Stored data

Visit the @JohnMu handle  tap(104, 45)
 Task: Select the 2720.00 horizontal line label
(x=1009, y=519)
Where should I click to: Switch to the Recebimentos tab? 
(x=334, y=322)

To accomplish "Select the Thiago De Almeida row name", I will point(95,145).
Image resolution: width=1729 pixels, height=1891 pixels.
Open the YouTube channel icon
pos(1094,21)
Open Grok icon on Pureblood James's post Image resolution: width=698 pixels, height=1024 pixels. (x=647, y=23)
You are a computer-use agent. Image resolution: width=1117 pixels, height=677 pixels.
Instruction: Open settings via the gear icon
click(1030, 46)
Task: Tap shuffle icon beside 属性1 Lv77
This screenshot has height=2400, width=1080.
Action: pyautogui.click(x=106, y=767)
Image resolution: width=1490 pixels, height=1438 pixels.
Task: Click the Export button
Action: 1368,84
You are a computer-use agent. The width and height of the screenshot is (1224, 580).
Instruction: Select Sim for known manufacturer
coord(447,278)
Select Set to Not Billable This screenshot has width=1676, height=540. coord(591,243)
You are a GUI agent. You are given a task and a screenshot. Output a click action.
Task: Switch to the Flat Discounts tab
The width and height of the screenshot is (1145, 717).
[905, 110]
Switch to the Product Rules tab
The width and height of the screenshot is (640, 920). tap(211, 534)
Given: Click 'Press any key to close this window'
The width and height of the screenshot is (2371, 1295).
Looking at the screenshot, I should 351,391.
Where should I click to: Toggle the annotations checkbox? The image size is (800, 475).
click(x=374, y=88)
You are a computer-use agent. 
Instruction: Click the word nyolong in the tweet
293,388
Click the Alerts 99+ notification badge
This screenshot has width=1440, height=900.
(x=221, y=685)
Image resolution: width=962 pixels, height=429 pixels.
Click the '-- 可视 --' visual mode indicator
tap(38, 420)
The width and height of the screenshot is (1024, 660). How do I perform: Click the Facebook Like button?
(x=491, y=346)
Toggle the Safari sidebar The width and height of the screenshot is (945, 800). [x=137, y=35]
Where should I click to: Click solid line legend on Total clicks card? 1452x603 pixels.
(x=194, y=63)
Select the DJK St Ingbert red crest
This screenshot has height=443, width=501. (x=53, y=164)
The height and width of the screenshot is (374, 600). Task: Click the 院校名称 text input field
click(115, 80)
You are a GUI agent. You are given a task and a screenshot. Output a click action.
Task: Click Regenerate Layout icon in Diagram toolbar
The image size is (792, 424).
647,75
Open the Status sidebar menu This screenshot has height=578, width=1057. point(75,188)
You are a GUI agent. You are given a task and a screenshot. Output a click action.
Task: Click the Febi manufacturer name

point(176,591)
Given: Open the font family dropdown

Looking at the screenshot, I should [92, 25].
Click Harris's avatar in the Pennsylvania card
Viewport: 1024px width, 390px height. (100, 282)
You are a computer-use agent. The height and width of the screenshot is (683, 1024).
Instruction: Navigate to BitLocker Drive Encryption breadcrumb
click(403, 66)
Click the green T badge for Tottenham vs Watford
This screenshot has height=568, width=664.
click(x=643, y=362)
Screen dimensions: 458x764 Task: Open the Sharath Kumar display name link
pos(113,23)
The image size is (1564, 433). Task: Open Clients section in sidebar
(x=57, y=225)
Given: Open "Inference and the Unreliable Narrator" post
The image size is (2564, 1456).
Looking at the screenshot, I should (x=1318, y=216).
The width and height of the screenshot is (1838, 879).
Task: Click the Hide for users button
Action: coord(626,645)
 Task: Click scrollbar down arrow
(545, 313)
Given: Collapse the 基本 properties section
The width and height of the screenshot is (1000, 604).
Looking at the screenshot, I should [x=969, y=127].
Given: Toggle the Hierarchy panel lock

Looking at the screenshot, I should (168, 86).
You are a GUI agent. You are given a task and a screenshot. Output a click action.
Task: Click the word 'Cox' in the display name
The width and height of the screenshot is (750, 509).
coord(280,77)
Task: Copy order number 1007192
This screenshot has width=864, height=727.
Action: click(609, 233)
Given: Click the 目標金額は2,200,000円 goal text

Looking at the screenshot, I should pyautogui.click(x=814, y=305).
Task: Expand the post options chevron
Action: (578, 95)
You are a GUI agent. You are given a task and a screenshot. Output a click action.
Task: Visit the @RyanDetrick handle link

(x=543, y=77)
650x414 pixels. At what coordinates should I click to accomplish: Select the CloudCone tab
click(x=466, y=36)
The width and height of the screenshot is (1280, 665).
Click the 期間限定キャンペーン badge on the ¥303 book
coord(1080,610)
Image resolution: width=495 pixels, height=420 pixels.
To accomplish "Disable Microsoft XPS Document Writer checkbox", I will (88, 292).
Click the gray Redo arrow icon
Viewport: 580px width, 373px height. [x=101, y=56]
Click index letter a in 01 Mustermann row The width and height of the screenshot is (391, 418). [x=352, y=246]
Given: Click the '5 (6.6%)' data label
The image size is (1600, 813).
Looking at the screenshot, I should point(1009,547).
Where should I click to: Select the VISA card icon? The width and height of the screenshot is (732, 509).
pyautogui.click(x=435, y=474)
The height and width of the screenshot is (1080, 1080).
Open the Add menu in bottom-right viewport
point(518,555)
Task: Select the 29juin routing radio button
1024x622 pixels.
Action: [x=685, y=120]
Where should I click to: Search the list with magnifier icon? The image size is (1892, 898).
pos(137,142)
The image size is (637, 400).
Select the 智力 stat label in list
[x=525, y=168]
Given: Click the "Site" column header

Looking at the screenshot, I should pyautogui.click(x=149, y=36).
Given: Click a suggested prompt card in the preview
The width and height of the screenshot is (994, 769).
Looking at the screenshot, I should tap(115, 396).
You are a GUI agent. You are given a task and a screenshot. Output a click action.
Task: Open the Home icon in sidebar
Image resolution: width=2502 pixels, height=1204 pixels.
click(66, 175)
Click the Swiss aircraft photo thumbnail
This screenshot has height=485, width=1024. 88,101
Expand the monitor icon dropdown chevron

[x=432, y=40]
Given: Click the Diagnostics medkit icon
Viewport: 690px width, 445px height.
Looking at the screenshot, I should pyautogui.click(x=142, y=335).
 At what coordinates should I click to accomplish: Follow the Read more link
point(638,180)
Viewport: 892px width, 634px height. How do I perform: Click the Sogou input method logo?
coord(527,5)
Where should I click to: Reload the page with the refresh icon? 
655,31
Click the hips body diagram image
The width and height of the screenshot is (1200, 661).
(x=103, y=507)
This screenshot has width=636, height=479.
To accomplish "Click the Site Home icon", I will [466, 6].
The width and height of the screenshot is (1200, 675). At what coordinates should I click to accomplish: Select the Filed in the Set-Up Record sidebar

Exercise description
The lines above from the one containing "Click Harris's avatar" through the one containing "and the Unreliable" are to be set down exactly, and no others.

Response below
Click Harris's avatar in the Pennsylvania card
Viewport: 1024px width, 390px height. (100, 282)
You are a computer-use agent. The height and width of the screenshot is (683, 1024).
Instruction: Navigate to BitLocker Drive Encryption breadcrumb
click(403, 66)
Click the green T badge for Tottenham vs Watford
This screenshot has height=568, width=664.
click(x=643, y=362)
Screen dimensions: 458x764 Task: Open the Sharath Kumar display name link
pos(113,23)
The image size is (1564, 433). Task: Open Clients section in sidebar
(x=57, y=225)
Given: Open "Inference and the Unreliable Narrator" post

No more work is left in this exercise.